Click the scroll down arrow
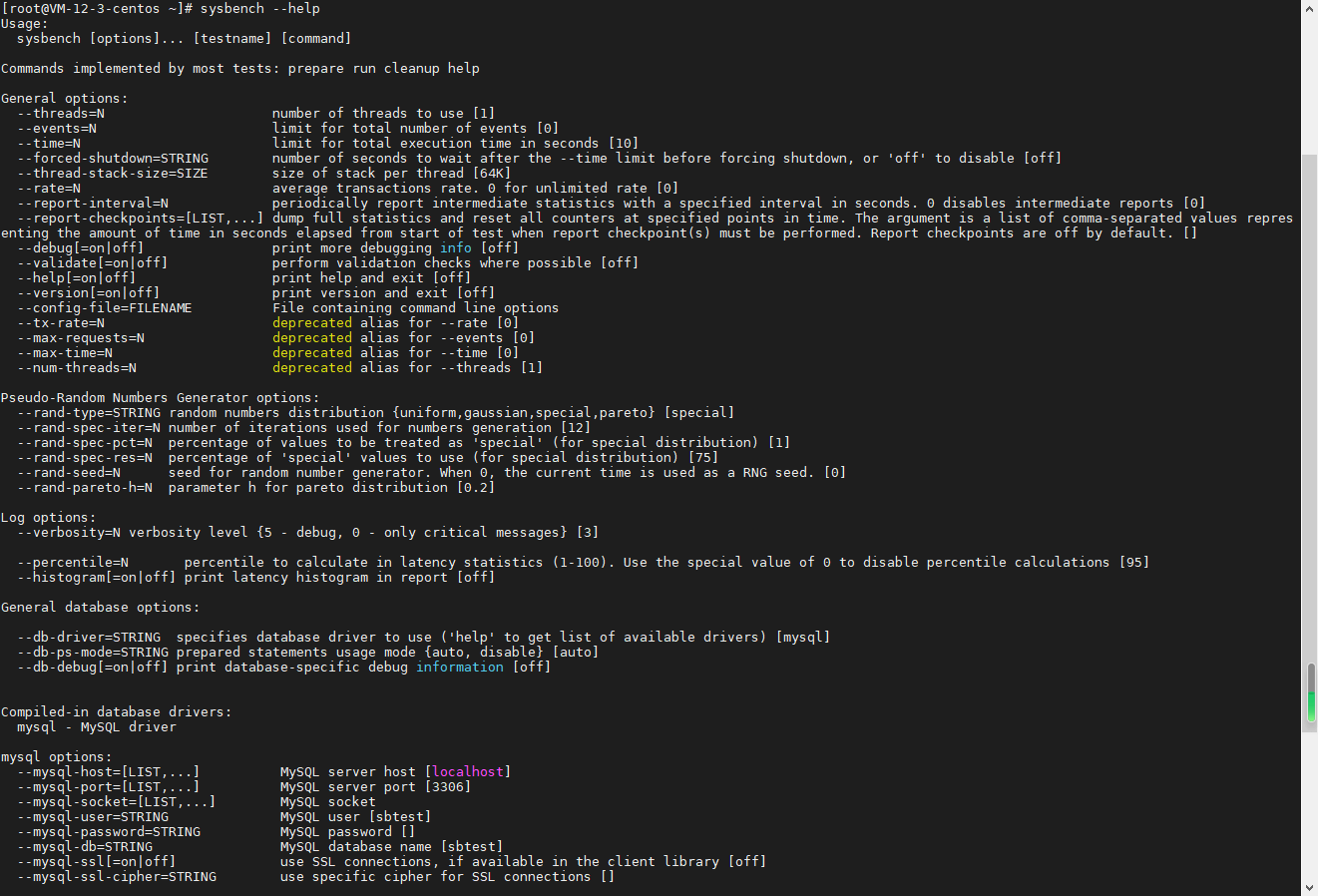This screenshot has height=896, width=1318. point(1309,887)
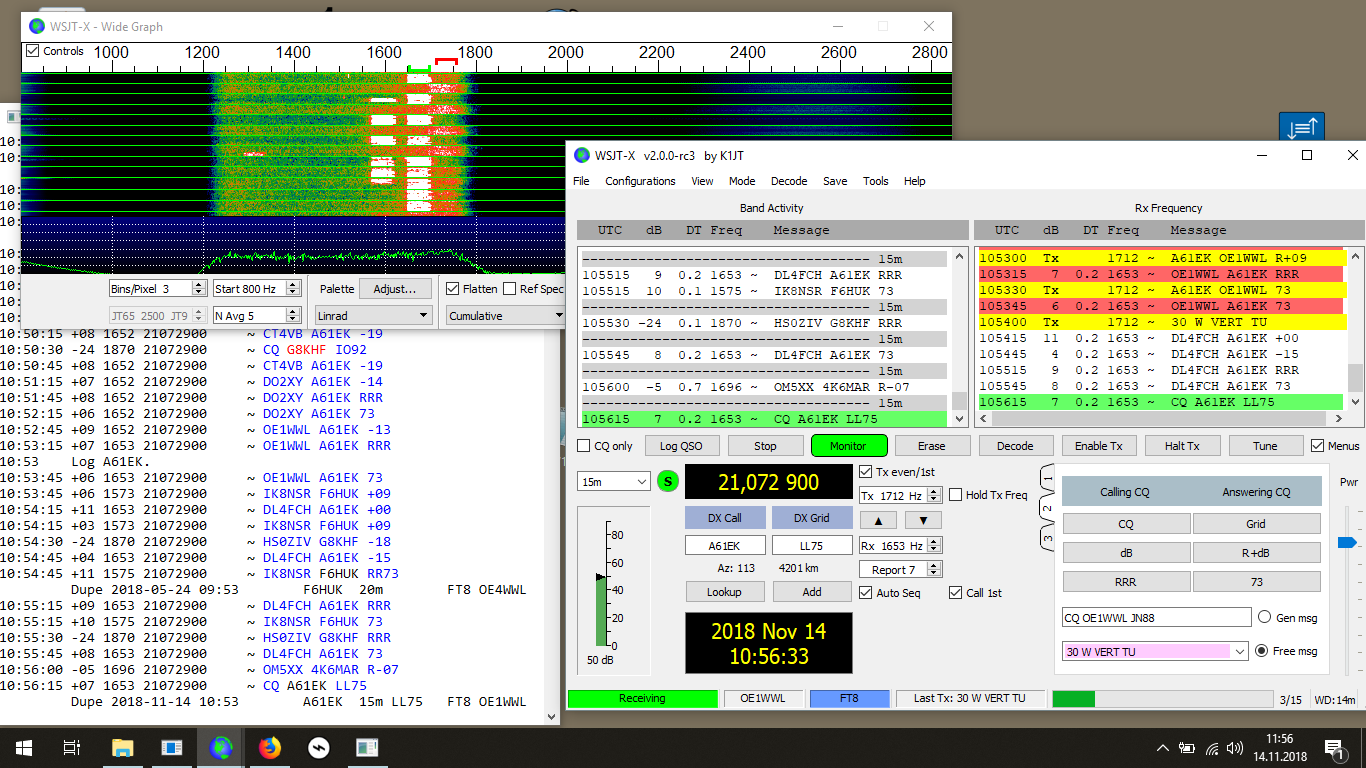Open the Configurations menu
This screenshot has height=768, width=1366.
(x=640, y=181)
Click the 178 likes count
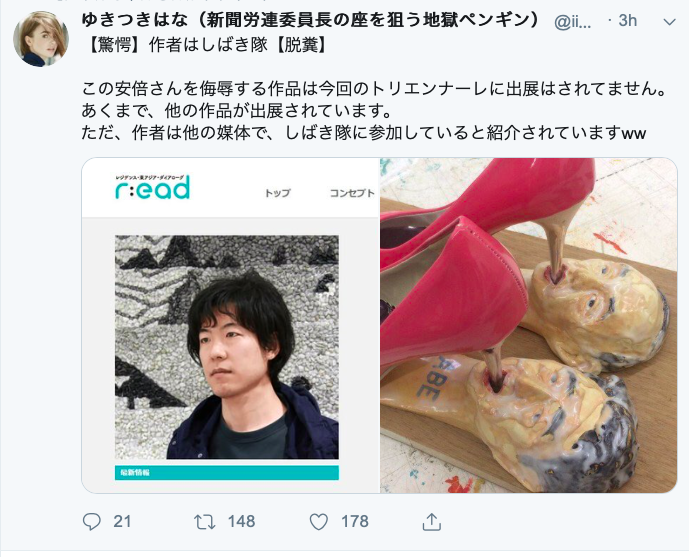Viewport: 689px width, 557px height. (355, 521)
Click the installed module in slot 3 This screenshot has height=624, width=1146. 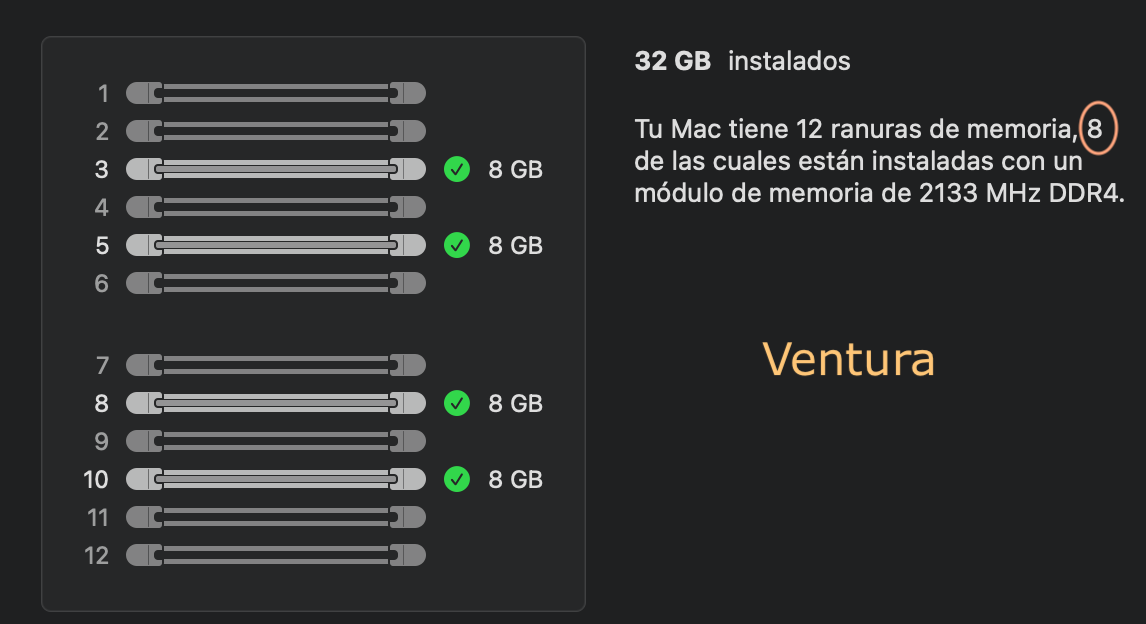(276, 170)
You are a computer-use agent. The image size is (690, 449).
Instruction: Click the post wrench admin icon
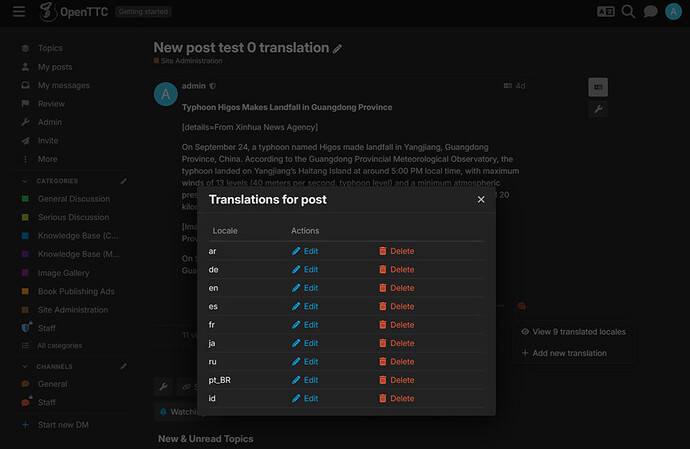598,109
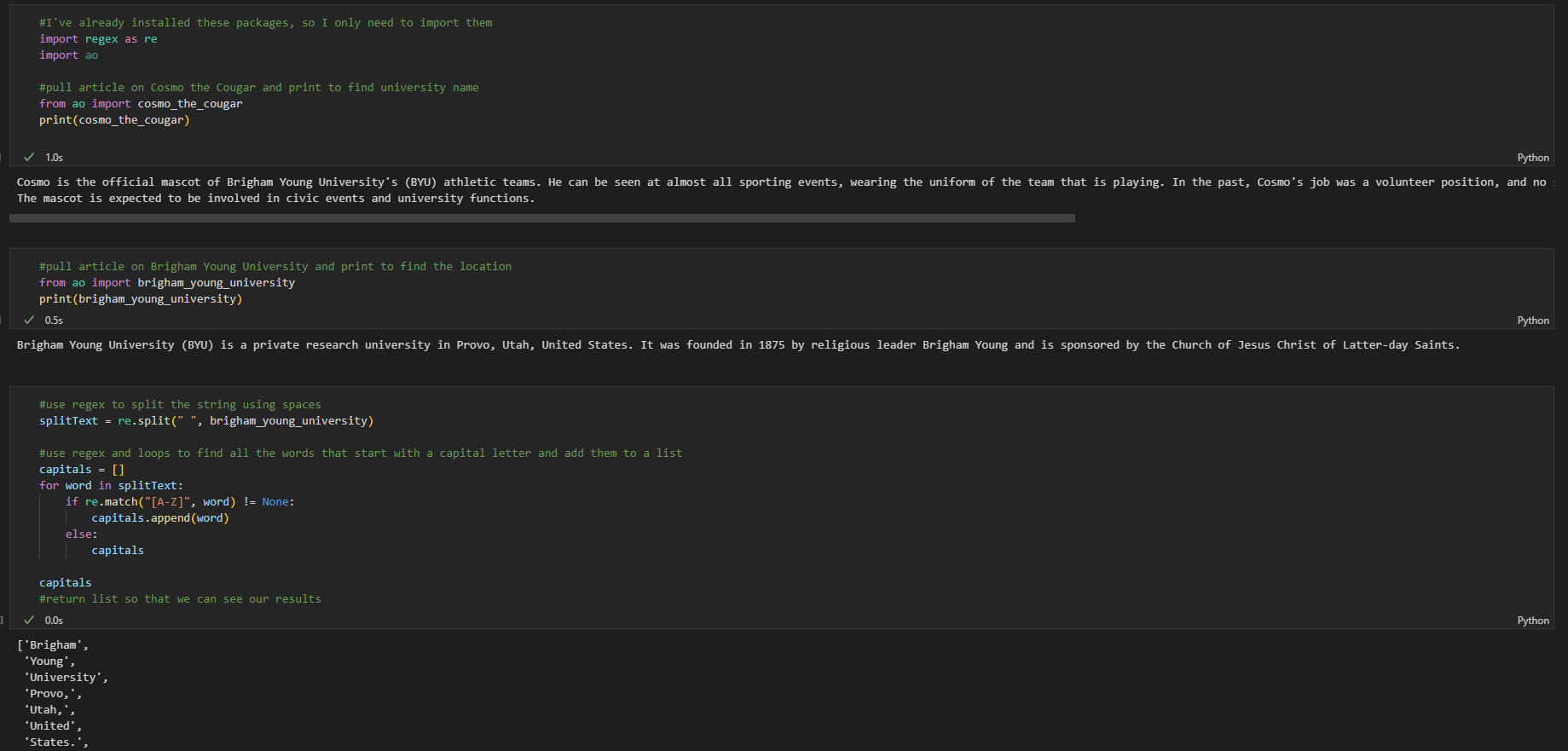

WHAT YOU HAVE TO DO: Pictures stay out; reproduce exactly the lines from the one containing "You are a computer-use" through the end of the data.

RESULT FOR THIS EXERCISE:
You are a computer-use agent. The image size is (690, 449).
Instruction: Click the post wrench admin icon
598,109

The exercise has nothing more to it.